:: Required action ::
Can the lines below, from the one that holds "Screen dimensions: 248x165" to the very end, be echoed exactly, with both ends included and no pictures?

:: Input data ::
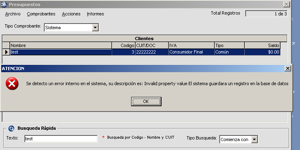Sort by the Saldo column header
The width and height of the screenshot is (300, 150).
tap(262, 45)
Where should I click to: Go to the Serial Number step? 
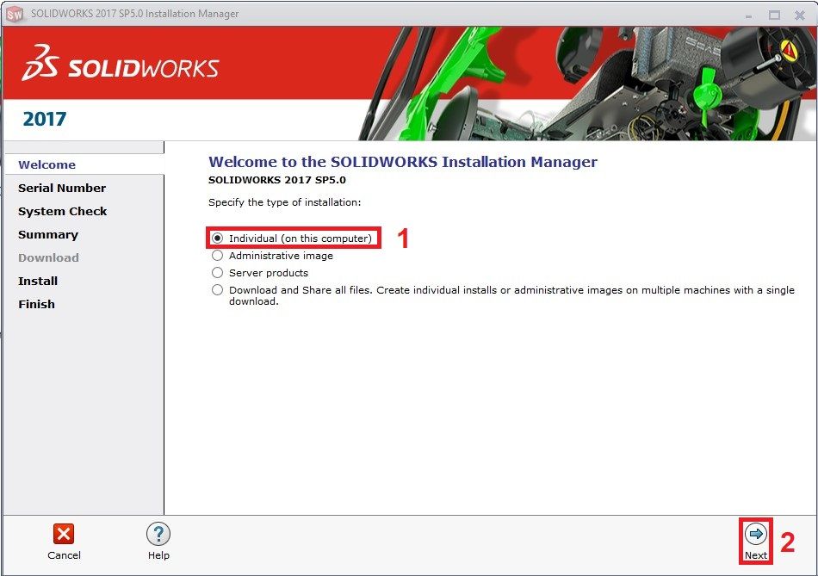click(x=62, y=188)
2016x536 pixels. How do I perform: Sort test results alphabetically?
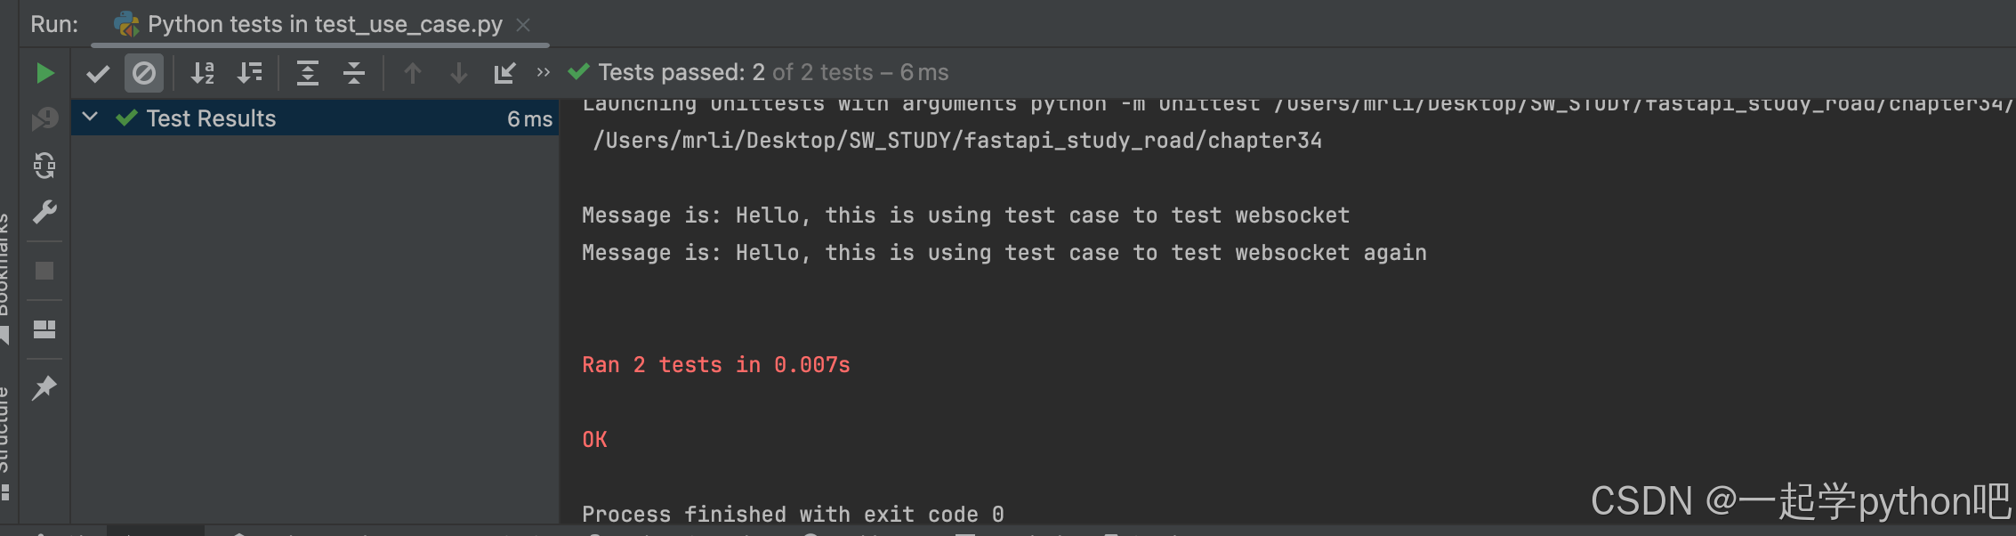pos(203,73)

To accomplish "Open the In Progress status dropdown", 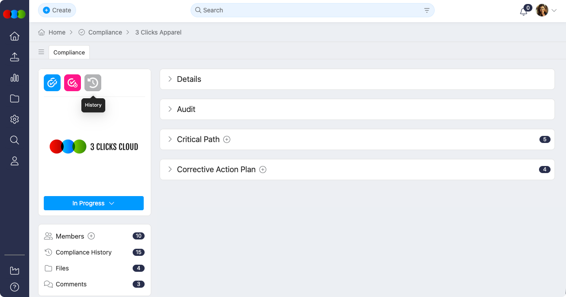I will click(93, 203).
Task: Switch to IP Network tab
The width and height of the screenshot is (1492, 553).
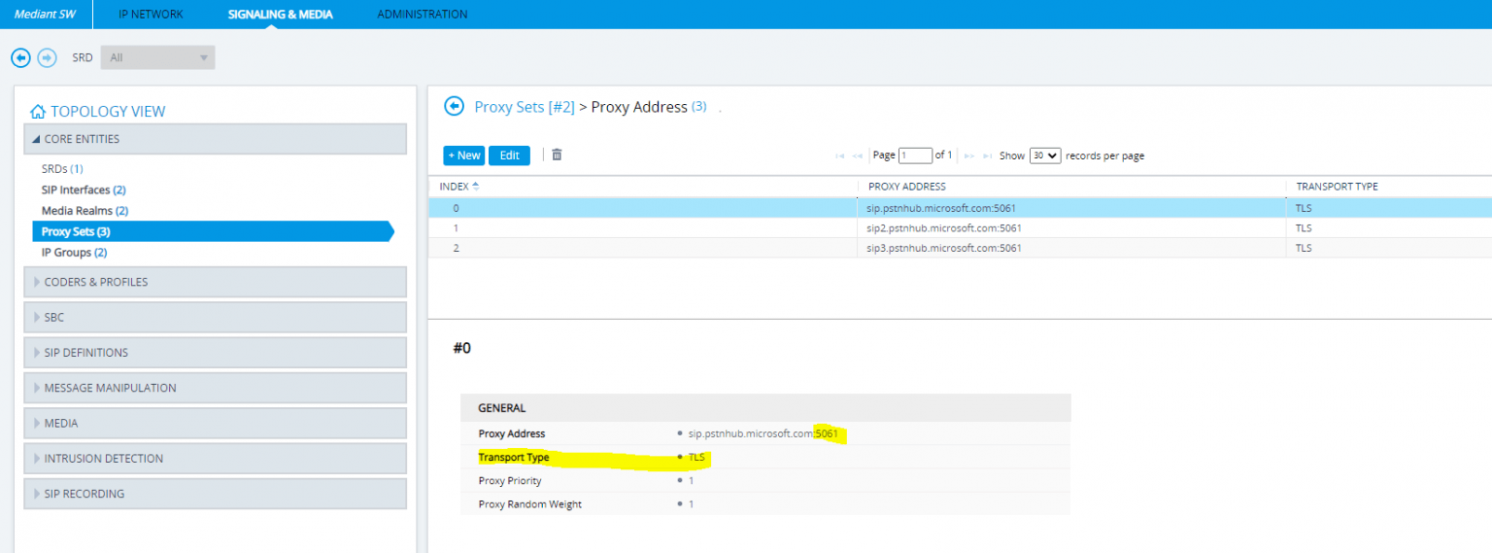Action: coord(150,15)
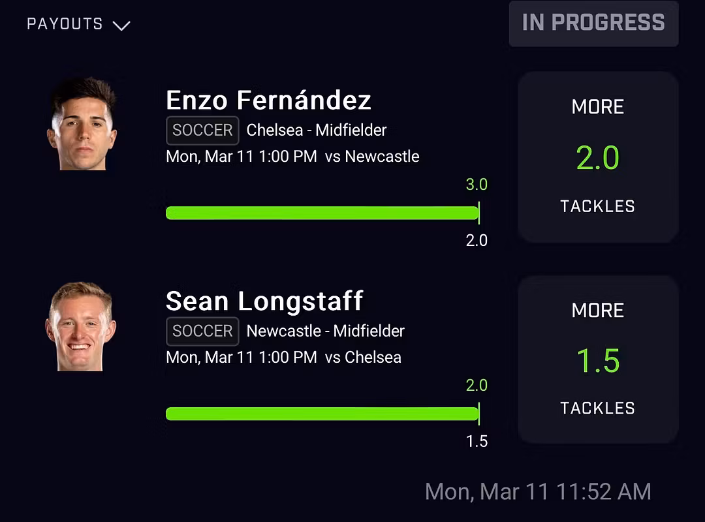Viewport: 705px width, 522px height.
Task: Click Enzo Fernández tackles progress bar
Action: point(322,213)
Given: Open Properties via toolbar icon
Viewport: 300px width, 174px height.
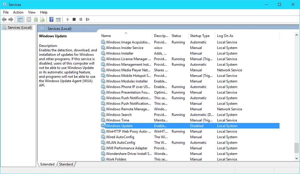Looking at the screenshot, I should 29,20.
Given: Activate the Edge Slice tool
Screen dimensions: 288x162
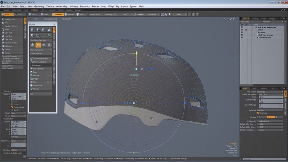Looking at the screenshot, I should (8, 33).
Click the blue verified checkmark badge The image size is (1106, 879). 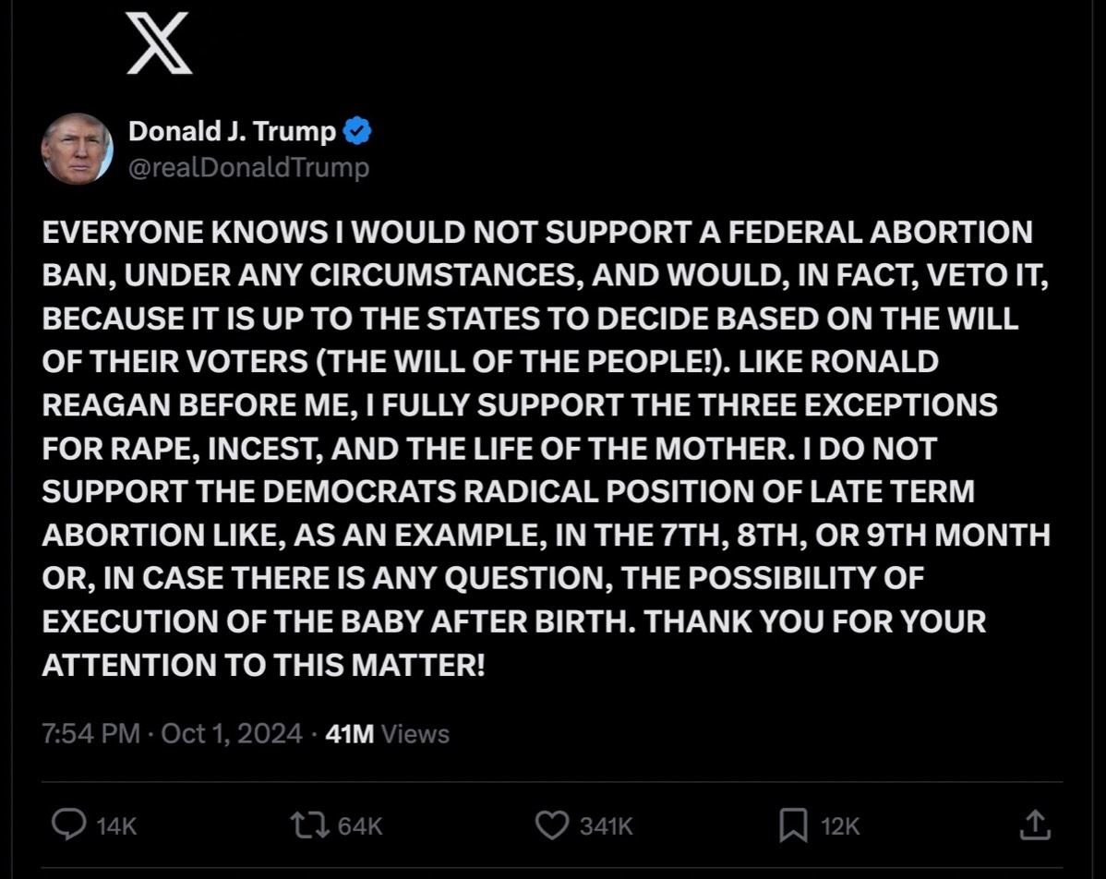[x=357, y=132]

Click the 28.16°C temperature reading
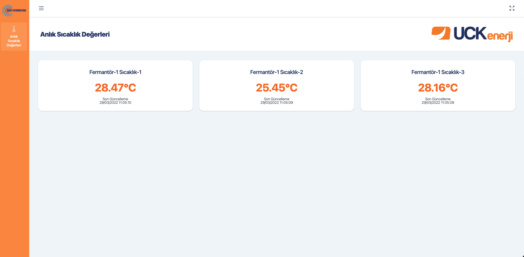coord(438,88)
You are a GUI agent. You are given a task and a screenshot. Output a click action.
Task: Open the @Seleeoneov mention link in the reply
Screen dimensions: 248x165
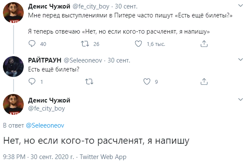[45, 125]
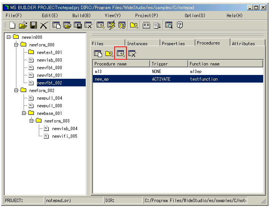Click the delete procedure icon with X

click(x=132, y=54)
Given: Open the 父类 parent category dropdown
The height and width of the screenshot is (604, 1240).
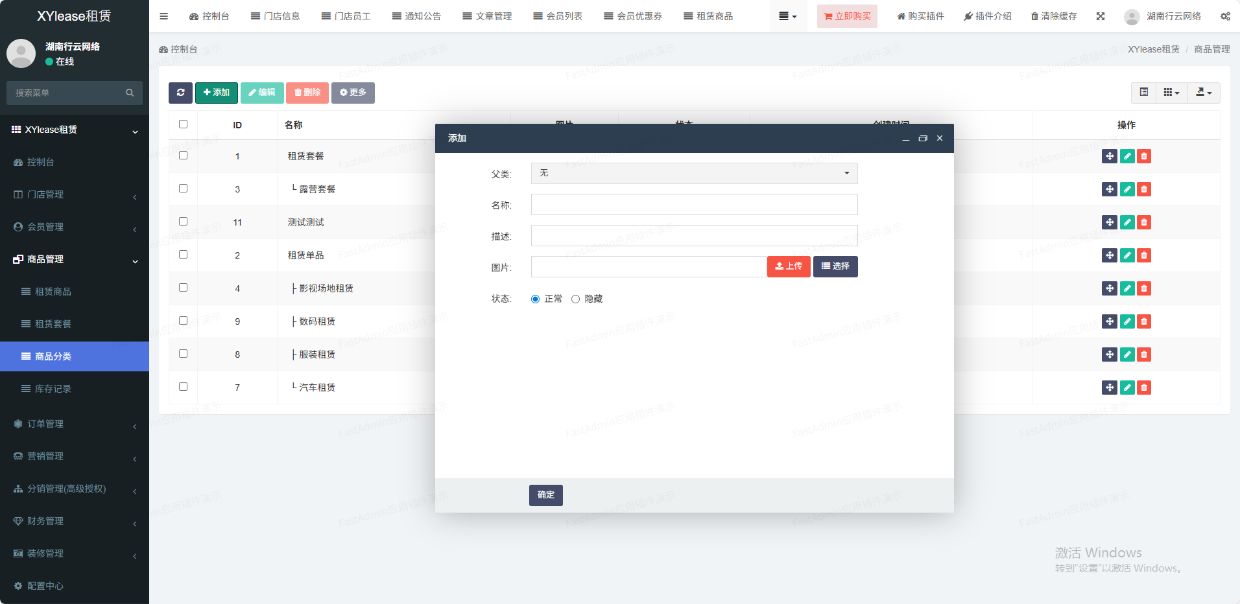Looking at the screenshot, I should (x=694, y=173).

:: Response to the exercise ::
Screen dimensions: 248x165
[45, 125]
Click the delete procedure icon with X

click(x=132, y=54)
Given: Open the 父类 parent category dropdown
The height and width of the screenshot is (604, 1240).
Looking at the screenshot, I should (x=694, y=173).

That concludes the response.